- July 26, 2018
- Posted by: Adrian Hall
- Category: More Africa News
Orange reported a small increase in revenues and EBITDA for the second quarter, driven by demand for its convergent offers as well as strong growth in Africa, the Middle East and Spain. The company said it achieved its cost savings targets six months ahead of schedule and was on track for stronger growth in adjusted EBITDA and operating cash flow this year.
Total revenues in Q2 rose 0.7 percent to EUR 10.18 billion. Comparable growth reached 1.4 percent, lower than the 2.0 percent in Q1. France grew 0.8 percent on a comparable basis and Spain 1.8 percent, while the MEA region was up 5.2 percent excluding currency effects.
The French operator’s adjusted EBITDA increased 2.3 percent to EUR 3.38 billion and rose 3.0 percent on a comparable basis. The margin improved to 33.5 percent from 32.8 percent a year ago. With savings of EUR 486 million in the first half of 2018, the Explore2020 programme for EUR 3 billion in costs cuts over the 2015-2018 period was exceeded six-months early.
Orange spent EUR 3.37 billion on capex in the first half of 2018, in line with its full-year outlook for EUR 7.4 billion. Despite the small rise in capex, operating cash flow was still up 2.4 percent to EUR 2.62 billion.

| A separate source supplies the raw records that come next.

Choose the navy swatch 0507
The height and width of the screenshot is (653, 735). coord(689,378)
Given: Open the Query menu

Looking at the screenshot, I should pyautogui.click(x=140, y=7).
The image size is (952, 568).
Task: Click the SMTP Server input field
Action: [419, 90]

Orange said the higher investment was reflected in the customer growth and rising ARPUs. The company had over 50 million 4G customers at the end of June, twice as many as a year ago. Fibre growth was also strong in Q2, with a record 119,000 net additions in France, 135,000 in Spain and 39,000 in Poland. In addition, the number of fixed-mobile convergent subscribers rose 9.0 percent year-on-year to 10.7 million, and the associated Sim cards increased 12 percent to 18.0 million.